#### [What you will do]
In the data below, one line contains "Open the dark" and a later one contains "Click the Examples". Print both, with every line between them, exactly and alone.

Collected data entries
# # # # #
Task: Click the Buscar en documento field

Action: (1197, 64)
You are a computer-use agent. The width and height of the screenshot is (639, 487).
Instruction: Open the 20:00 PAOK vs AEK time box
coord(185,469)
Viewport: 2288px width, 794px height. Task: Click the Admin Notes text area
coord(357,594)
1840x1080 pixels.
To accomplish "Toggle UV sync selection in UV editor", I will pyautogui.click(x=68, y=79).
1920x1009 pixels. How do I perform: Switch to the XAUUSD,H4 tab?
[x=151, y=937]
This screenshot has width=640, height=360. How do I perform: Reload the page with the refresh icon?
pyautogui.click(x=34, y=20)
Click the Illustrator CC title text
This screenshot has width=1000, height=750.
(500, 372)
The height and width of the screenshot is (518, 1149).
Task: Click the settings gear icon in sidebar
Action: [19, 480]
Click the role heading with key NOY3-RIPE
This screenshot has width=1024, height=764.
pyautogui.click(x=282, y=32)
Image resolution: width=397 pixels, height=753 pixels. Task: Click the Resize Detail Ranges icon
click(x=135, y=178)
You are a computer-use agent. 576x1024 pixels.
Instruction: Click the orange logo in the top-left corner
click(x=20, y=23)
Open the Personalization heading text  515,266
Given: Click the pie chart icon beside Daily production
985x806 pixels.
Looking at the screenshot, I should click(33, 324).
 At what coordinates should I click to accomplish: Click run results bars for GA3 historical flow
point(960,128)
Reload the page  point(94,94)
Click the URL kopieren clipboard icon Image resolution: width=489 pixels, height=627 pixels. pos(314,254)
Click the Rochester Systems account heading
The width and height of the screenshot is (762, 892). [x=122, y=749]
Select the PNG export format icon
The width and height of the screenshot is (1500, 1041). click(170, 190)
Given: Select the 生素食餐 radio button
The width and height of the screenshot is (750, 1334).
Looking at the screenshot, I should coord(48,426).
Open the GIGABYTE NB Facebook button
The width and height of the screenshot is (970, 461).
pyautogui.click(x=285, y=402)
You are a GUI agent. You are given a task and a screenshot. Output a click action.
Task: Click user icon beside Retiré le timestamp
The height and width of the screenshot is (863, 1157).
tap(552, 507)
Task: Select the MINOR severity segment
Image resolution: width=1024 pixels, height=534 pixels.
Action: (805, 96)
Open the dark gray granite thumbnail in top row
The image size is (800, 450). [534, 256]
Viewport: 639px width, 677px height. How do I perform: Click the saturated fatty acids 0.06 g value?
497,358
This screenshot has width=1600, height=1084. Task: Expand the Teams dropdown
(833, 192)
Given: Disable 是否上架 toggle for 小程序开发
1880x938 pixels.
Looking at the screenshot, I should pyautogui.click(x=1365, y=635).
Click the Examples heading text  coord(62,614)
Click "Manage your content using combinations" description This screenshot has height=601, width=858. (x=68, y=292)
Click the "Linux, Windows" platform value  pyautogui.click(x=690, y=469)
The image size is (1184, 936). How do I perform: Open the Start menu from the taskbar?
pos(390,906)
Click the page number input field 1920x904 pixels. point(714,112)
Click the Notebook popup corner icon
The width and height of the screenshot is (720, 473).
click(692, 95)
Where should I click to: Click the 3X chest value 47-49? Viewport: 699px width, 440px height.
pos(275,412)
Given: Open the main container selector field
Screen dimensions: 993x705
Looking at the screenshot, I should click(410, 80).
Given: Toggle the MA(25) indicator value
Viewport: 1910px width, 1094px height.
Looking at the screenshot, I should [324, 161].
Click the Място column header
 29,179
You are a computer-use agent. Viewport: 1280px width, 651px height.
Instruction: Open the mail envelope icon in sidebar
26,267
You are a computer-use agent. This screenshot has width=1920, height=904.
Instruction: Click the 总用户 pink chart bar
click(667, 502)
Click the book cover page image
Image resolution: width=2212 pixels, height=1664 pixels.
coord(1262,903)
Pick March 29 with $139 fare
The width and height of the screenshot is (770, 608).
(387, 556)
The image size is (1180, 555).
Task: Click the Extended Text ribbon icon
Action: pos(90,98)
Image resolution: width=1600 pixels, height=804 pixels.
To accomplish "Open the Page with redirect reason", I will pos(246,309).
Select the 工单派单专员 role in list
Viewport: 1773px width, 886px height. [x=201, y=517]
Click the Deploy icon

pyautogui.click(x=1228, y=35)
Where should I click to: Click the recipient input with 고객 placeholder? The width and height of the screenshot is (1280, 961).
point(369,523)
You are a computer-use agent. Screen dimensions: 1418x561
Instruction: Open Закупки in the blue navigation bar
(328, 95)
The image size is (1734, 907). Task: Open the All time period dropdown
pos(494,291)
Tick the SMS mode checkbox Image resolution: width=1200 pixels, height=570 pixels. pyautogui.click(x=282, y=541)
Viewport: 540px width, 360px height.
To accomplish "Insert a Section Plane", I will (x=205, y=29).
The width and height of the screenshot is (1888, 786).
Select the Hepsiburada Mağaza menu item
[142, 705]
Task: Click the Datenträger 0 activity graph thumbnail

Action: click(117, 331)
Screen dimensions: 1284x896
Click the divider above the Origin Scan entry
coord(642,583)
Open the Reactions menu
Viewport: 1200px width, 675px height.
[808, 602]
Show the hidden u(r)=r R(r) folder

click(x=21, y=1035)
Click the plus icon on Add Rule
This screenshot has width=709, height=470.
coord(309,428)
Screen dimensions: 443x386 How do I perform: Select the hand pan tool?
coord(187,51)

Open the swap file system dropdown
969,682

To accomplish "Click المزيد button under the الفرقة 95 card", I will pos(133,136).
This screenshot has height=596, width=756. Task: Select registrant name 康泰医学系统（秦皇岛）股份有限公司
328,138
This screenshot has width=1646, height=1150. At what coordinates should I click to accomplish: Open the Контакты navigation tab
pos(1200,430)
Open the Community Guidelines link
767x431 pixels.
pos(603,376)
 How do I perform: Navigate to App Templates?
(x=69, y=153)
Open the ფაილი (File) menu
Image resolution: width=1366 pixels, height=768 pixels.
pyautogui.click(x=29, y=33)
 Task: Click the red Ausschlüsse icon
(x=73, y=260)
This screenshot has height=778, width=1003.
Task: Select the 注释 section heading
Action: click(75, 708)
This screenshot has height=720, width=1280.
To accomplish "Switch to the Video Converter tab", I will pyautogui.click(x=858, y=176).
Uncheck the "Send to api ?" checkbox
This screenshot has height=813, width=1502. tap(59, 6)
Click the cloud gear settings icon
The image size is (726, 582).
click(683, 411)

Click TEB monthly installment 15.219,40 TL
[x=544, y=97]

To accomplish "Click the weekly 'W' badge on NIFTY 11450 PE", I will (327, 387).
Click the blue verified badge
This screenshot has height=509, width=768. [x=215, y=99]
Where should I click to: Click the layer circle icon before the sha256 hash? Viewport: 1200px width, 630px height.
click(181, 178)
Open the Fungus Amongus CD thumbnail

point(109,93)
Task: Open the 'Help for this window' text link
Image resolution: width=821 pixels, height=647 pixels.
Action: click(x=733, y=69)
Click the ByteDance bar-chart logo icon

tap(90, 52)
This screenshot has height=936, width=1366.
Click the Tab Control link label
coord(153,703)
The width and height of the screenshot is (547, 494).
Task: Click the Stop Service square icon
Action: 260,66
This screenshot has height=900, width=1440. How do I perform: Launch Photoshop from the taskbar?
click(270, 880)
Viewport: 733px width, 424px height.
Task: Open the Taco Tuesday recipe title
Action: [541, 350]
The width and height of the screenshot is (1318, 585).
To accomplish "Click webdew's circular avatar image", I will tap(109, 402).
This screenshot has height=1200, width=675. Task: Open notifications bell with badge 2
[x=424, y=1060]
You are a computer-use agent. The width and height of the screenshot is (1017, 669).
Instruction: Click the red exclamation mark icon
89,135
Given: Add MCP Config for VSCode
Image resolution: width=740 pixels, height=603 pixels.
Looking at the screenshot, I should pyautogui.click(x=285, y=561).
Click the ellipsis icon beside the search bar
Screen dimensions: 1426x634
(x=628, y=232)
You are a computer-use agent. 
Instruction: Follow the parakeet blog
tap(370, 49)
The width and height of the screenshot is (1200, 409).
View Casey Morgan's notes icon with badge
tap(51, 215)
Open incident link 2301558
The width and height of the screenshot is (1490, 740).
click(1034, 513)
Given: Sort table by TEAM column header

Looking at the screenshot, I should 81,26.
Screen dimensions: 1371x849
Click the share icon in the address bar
# # # # #
#### [Result below]
Open the dark gray granite thumbnail in top row
The image size is (800, 450). [534, 256]
Viewport: 639px width, 677px height. How do I perform: Click the saturated fatty acids 0.06 g value?
497,358
This screenshot has width=1600, height=1084. Task: Expand the Teams dropdown
(833, 192)
Given: Disable 是否上架 toggle for 小程序开发
1880x938 pixels.
Looking at the screenshot, I should pyautogui.click(x=1365, y=635).
Click the Examples heading text  coord(62,614)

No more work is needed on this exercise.